▸ **DESCRIPTION OF THE TASK**: Can you write out every one of the lines below word for word, leaving the pictures out?

Recorded data:
⁂
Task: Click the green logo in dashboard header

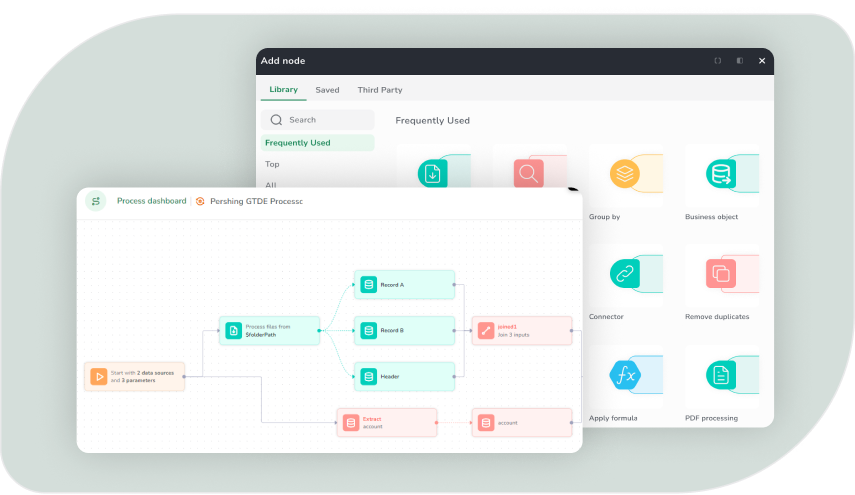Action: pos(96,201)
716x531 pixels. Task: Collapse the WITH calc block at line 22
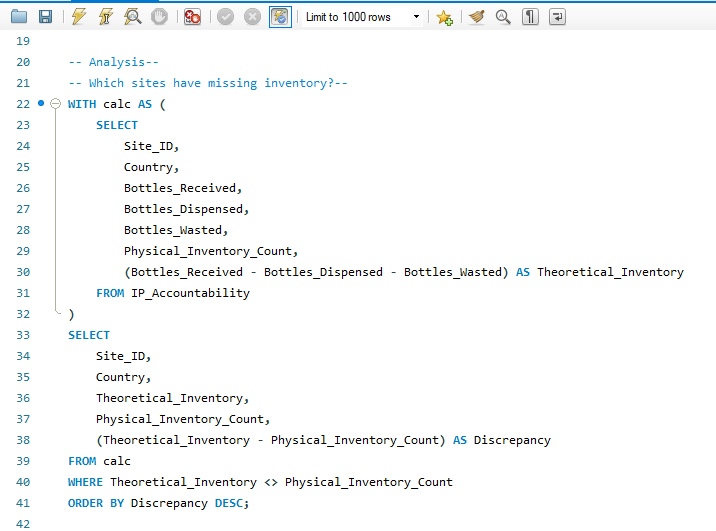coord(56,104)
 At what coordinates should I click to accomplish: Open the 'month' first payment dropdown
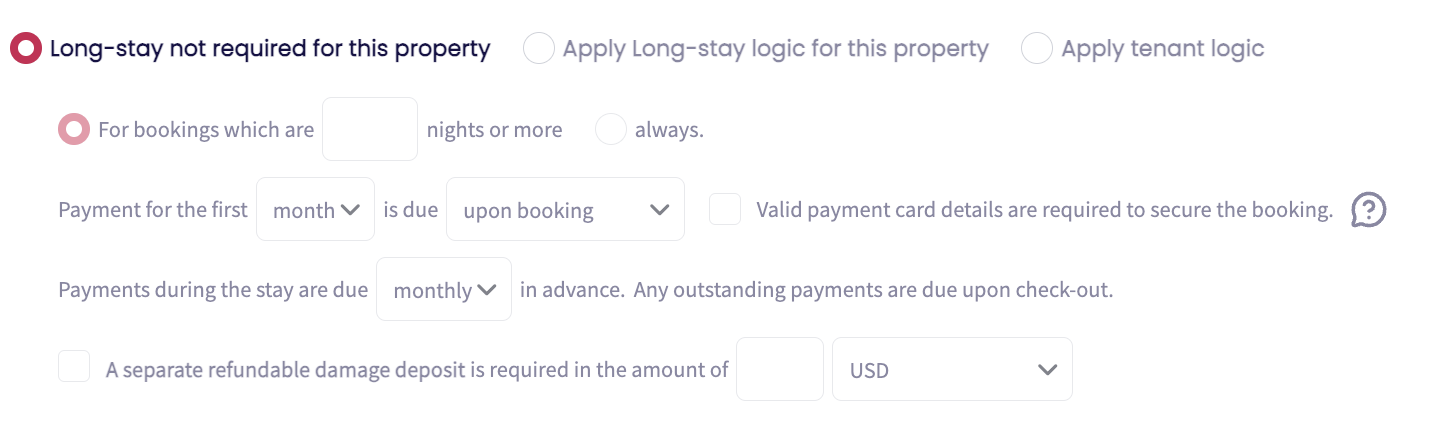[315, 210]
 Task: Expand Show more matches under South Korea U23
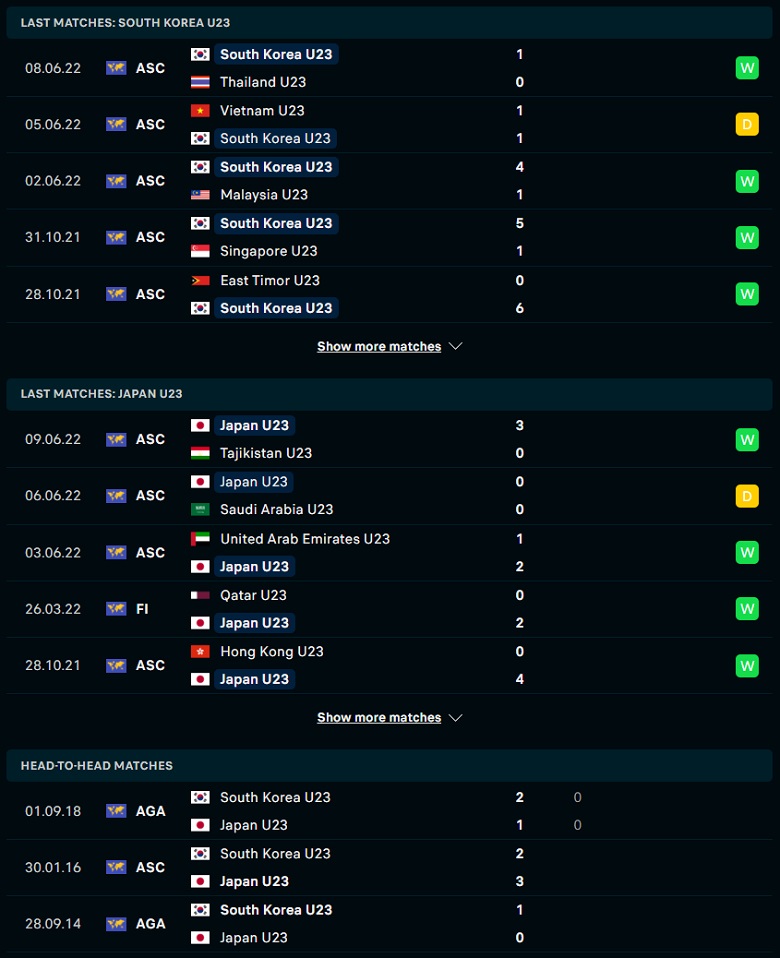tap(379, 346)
⁂
▸ **TASK SOLUTION**:
Task: Click the green logo in dashboard header

Action: pos(96,201)
716x531 pixels. Task: Collapse the WITH calc block at line 22
coord(56,104)
 At what coordinates should I click to accomplish: Open the 'month' first payment dropdown
[315, 210]
 Task: Expand Show more matches under South Korea U23
tap(379, 346)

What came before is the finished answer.